Actually, I have built maxima 5.10 on windows (and I expect I can do so
again on solaris) without make or perl, just defsystem and the appropriate
files, and using a lisp system (Allegro) which is only slightly supported by
the sourceforge files. Arguably those "appropriate files" could be produced
via make, but they aren't. Problem: I don't know enough about gnuplot etc
to make them or link them in to the allegro lisp.
Writing a plotting routine entirely in Lisp is easily possible if you are
first allowed to choose a particular lisp and a particular operating system.
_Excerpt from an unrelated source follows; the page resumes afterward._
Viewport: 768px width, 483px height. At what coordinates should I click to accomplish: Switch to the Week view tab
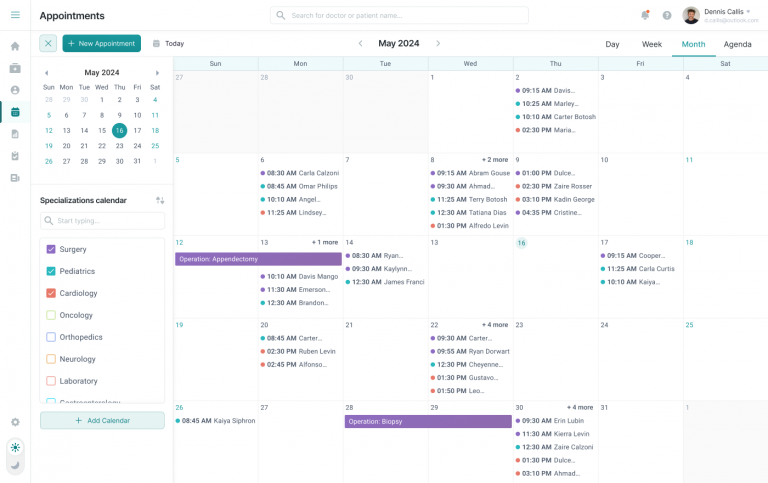point(651,44)
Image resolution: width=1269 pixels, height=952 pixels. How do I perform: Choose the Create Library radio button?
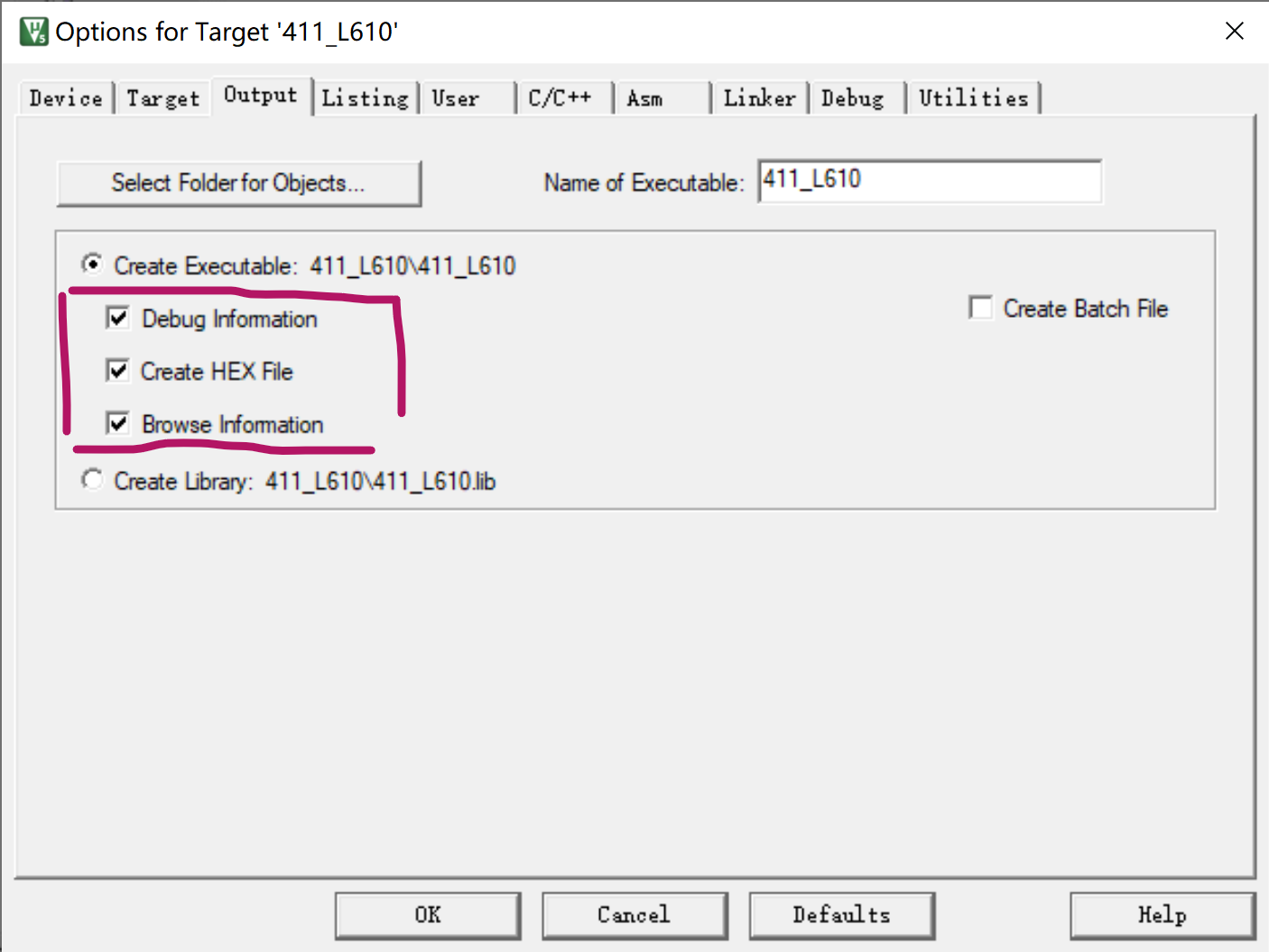point(91,479)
There is no standardization of the graphics interface. Thus from Allegro I
can use "rdnzl" and .net on windows. Or "common graphics" or "GTK". But the
code I write may not run on other systems. So the problem is, in some sense,
not the writing of code in lisp, but the requirements of portability to all
possible lisps. While I try to write standard code when possible, I don't
find the task of testing on N lisps personally fulfilling :)
I am all in favor pre-built simple-to-download installers for xmaxima and
wxmaxima etc. Without them, I suspect the maxima user community would be 2
orders of magnitude smaller.
Thanks
RJF
>
> emacs, wxmaxima and xmaxima can be viewed as 3 alternate interfaces for
> Maxima, but xmaxima has also another task: if you want to plot graphs,
> I do not think we have a lisp-only alternative at this point. You
> either install gnuplot, or xmaxima. And there are some plots (plotdf)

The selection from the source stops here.